While I don’t have photos to share of naturally cultivated spinach, you can find various images by searching on platforms like Google using keywords such as “spinach” + “natural cultivation” or “spinach” + “no fertilizer.” Natural spinach might be overlooked due to its somewhat yellowish appearance, but its taste is incredibly rich with a sweet aftertaste, making it a memorable culinary experience once you try it.

Plants That Grow Rapidly Often Exhibit a Deep Green Colour

Plants in the natural environment are typically deficient in nitrogen, so when nitrogen fertilizers are added, they quickly absorb nitrogen. This rapid absorption prompts the plants to grow rapidly as well. Consequently, they synthesize chlorophyll, the green pigment responsible for photosynthesis, in abundance, turning into efficient photosynthetic factories. As a result, plants enriched with nitrogen exhibit a very deep green colour, and their leaf surfaces expand to efficiently absorb more light.

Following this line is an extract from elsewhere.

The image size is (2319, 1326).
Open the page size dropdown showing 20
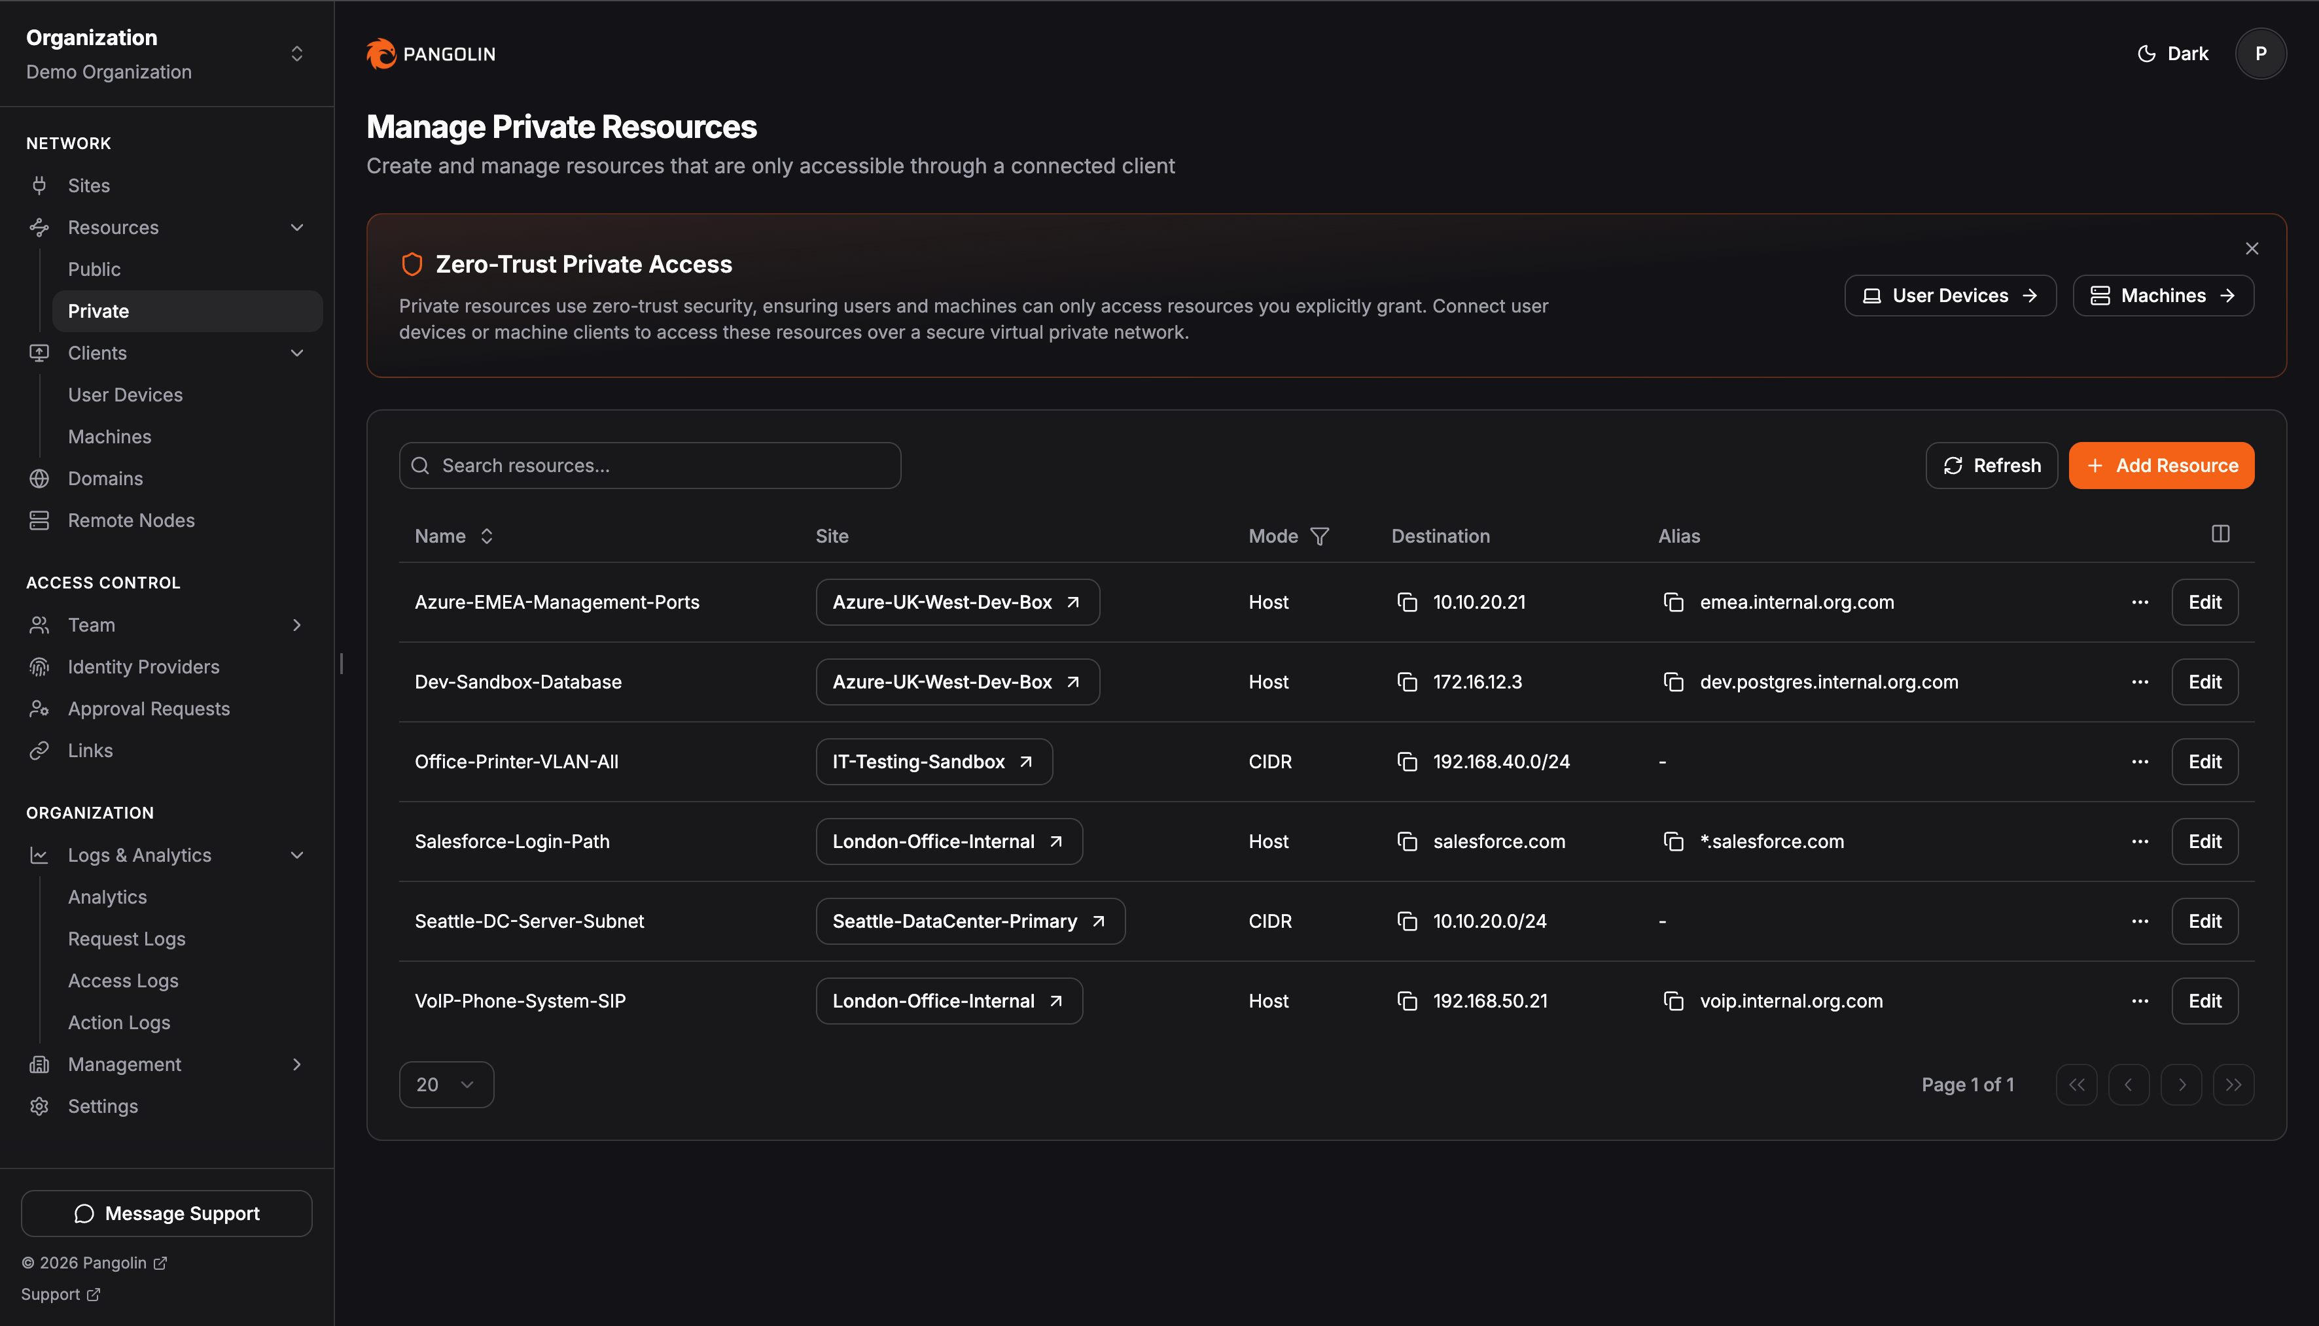[x=446, y=1084]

The image below shows an area that was once a naturally cultivated tea plantation until a few years ago. Due to the growing popularity of the region, it quickly transitioned into a site cultivated with fertilizers. Contrasting with the naturally cultivated tea plantation above, the tea leaves here are larger, darker in colour, and exhibit numerous surface irregularities. It is believed that plants develop surface irregularities on leaves to increase their surface area, facilitating easier absorption of light.

Rapid Growth Often Results in a Lighter Flavor

Fast-growing crops tend to produce less robust flavours naturally. This is comparable to aquaculture fish raised under accelerated growth conditions, where the tea’s rapid growth often yields a lighter flavor profile. Conversely, tea plants that mature at a slower pace develop firmer leaves and impart an exceptionally rich taste. The superior quality of high-mountain or old-growth tree tea is also attributed to this slower growth rate. When selecting tea, I prioritize gardens that have undergone a slower growth process. Conditions such as no fertilization, no pruning, high-altitude cultivation, old-growth trees, a more northerly latitude, and clayey soil contribute to a slower growth rate, resulting in tea of exceptional quality.

Tea produced without the use of fertilizers often exhibits a yellowish tint overall.

The Role of Magnesium in Chlorophyll and Its Impact on Taste

Chlorophyll, the green pigment in plants, contains magnesium within its molecular structure, along with nitrogen. Magnesium is known for its bitter taste. When magnesium interacts with water, it imparts a bitter and astringent flavor. As mentioned earlier, tea cultivated with fertilizers tends to contain higher levels of chlorophyll. During tea processing, when chlorophyll oxidizes, its molecules break down, releasing the magnesium contained within. While this is a hypothesis, it is possible that slightly oxidized green tea from conventional cultivation (fertilizer-based) may become excessively bitter due to the release of magnesium ions during chlorophyll oxidation and decomposition, impacting the tea’s taste.

In summary, a deep green colour typically signifies vigorous plant growth, often promoted by the use of fertilizer, whether organic or chemical. However, if you’re seeking a tea with a lingering aftertaste, richness, and depth of flavor, it becomes essential for tea leaves to display a yellowish-green hue rather than a vibrant green.

There are exceptions, though; for example, tea cultivated in shaded environments, even if it’s naturally farmed, tends to exhibit a deeper green colour. Due to the limited sunlight in shaded conditions, plants synthesize more chlorophyll, enhancing their ability to absorb sunlight efficiently. The photo above depicts naturally cultivated tea, albeit grown in a shaded area.